→ Written tasks
[A] Summarize the forum thread about Jasmine in two sentences.
[B] Answer these questions from the forum thread about Jasmine, one answer per line:
(i) On what date is the doe due?
(ii) The buck she is bred to is a grandson of which animal?
(iii) How old will the doe be this spring?
[C] Using the forum thread about Jasmine, explain in one or two sentences why RPC hopes the doe has only twins.

→ Text segment
# Jasmine



## RPC (Nov 6, 2009)

This big girl is due January 13th also. She is huge but I hope she only has twins. I am not a huge fan of anything more then twins and she is not good at raising more then 2, even tho she has plenty of milk for more. I want a keeper doe out of her as well. She is bred to my old buck status update who is a status quo grandson.


----------



## Crossroads Boers (Feb 19, 2011)

Exciting! I have one due on the 10th...


----------



## nancy d (Oct 5, 2007)

What a lovely big girl!


----------



## RPC (Nov 6, 2009)

Looks like we will have a race victoria.


----------



## RPC (Nov 6, 2009)

Thanks Nancy she is 8 this spring so I want a doe out of her to keep.


----------



## RaineyDayFarms (Oct 10, 2013)

She's pretty, hope you get a girl from her. I like the buck a lot too!
All these boer baby waiting threads are making me impatient.


----------



## ksalvagno (Oct 6, 2009)

→ Data for locating words and elements

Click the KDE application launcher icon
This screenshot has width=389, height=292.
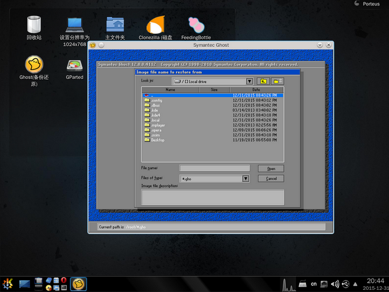point(8,283)
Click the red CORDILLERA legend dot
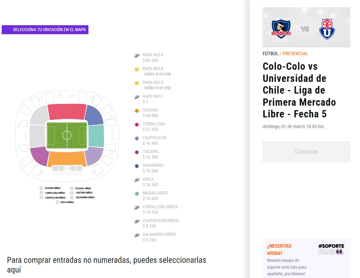Screen dimensions: 360x278 click(x=137, y=124)
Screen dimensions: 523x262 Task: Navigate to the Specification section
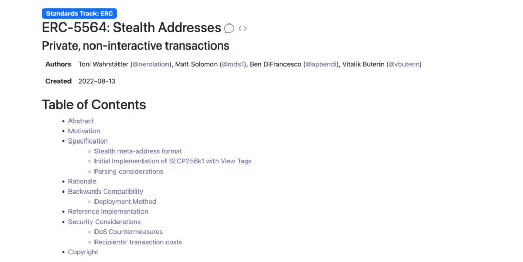(88, 141)
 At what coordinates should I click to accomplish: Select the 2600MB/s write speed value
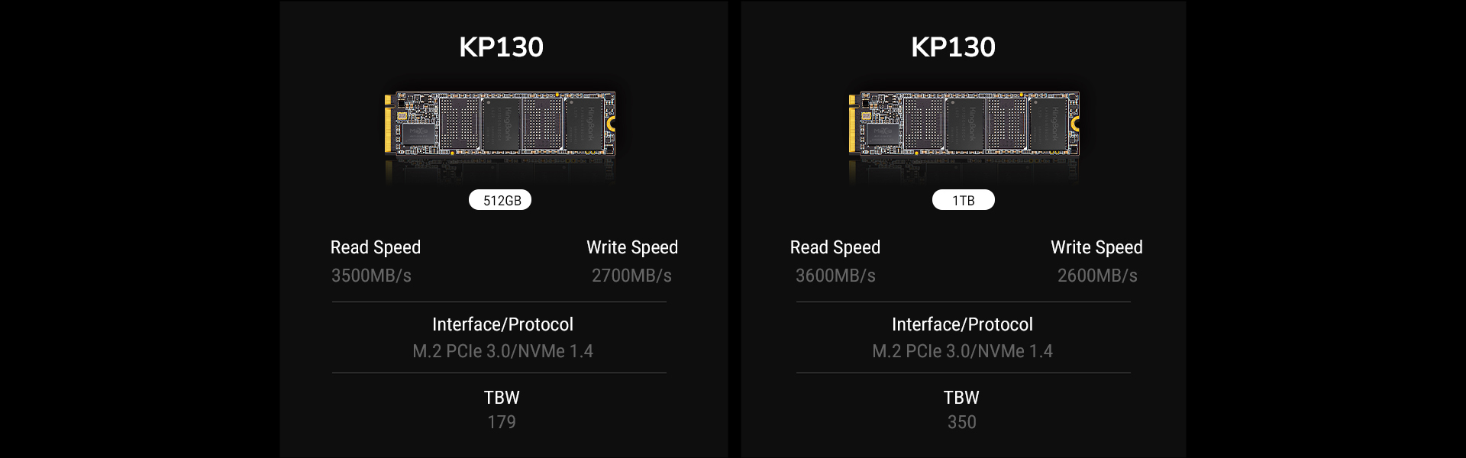click(x=1097, y=276)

→ Responses to the exercise
[A] RPC's big doe is due January 13th, is bred to the old buck status update (a status quo grandson), and RPC hopes she has only twins and gives a doe to keep, since she turns 8 this spring. Other posters praise her, hope for a girl, and mention their own does due soon.

[B]
(i) January 13th
(ii) Status quo
(iii) 8

[C] RPC is not a fan of more than twins, and this doe is not good at raising more than two, even though she has plenty of milk for more.